The tweet, of course, never mentions a key fact, which is that this routine list maintenance was conducted over the course of almost two years. Instead, it implies that this is evidence of fraud from the last presidential election. 

But as David Becker, the executive director and founder of the nonpartisan Center for Election Innovation and Research, pointed out on X, the number of people removed over the course of 20 months is both expected and normal. 

“This is normal list maintenance, conducted over nearly 2 years. This is mostly removal of inactive records, not voters who still live in NC. This is the number we’d expect, reflecting people who have died or moved out of NC in the last 20 months,” he wrote

“The process evolves over time as election officials identify new ways of identifying potentially invalid or inaccurate registrations with available resources,” the North Carolina State Board of Elections said in a statement on Thursday.

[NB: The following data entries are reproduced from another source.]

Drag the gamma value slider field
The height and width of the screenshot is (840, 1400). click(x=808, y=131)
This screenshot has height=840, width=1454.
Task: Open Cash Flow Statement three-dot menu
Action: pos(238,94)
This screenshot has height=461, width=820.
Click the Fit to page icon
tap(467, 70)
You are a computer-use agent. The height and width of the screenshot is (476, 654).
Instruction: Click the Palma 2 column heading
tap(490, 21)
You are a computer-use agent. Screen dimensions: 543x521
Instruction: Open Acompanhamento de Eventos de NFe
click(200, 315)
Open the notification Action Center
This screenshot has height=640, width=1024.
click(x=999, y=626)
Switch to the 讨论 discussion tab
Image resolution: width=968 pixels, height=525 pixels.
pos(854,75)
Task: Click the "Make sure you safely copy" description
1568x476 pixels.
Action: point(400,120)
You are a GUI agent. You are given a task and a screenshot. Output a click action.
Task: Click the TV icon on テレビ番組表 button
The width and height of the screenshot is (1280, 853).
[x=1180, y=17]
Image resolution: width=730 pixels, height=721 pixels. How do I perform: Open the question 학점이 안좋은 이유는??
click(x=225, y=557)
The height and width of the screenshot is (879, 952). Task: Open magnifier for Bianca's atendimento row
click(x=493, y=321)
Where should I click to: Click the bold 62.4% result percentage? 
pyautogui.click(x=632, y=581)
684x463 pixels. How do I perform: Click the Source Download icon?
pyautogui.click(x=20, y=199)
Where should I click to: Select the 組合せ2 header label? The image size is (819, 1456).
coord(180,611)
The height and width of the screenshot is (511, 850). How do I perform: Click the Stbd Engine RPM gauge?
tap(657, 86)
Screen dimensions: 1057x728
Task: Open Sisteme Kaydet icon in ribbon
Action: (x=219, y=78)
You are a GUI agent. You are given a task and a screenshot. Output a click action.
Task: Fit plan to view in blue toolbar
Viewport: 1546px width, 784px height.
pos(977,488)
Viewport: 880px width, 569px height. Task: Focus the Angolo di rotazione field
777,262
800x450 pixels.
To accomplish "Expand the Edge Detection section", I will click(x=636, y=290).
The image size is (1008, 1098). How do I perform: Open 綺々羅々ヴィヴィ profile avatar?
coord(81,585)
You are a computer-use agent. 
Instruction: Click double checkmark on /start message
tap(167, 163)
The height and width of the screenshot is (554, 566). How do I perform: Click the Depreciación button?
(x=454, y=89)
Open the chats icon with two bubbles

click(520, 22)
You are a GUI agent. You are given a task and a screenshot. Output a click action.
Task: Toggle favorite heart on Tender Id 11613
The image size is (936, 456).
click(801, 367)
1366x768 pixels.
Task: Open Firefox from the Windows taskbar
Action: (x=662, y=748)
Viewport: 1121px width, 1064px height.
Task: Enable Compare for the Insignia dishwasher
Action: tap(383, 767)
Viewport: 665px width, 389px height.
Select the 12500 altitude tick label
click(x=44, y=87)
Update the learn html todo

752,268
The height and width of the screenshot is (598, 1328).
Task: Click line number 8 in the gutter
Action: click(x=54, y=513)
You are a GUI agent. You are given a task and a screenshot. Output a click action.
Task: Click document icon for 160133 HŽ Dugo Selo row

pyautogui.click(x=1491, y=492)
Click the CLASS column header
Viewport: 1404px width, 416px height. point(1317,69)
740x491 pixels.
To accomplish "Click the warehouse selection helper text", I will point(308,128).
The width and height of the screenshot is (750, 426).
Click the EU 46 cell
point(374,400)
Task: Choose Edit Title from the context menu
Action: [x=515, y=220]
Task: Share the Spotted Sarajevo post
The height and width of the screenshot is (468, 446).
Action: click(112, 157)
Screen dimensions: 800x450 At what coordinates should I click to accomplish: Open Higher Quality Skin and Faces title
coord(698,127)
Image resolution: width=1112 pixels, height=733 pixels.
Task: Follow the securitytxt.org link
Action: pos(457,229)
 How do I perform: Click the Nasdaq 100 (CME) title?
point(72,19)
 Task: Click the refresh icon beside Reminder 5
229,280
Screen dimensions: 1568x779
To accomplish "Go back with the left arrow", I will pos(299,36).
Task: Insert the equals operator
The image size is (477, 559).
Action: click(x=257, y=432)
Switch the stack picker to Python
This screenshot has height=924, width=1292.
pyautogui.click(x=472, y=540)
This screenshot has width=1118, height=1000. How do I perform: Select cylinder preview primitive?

“However, due to several factors, there will always be such registrations that are not initially identified for removal or correction. For example, voters die every day, but official death records may not reach election officials until weeks later. And people move out of the state every day without canceling their North Carolina registration. Eventually, list maintenance processes catch up with those individuals, and they are removed from the rolls.”

The North Carolina board’s announcement comes against the backdrop of an ongoing lawsuit brought by the Republican National Committee, which is suing the board over the state’s voter list maintenance practices. 

While North Carolina officials tried to get out ahead of conspiracy theorists and make it clear the routine maintenance is normal, especially for a presidential election year, when announcing the removals, some red state officials have actually done conspiracy theorists and election deniers’ work for them this cycle.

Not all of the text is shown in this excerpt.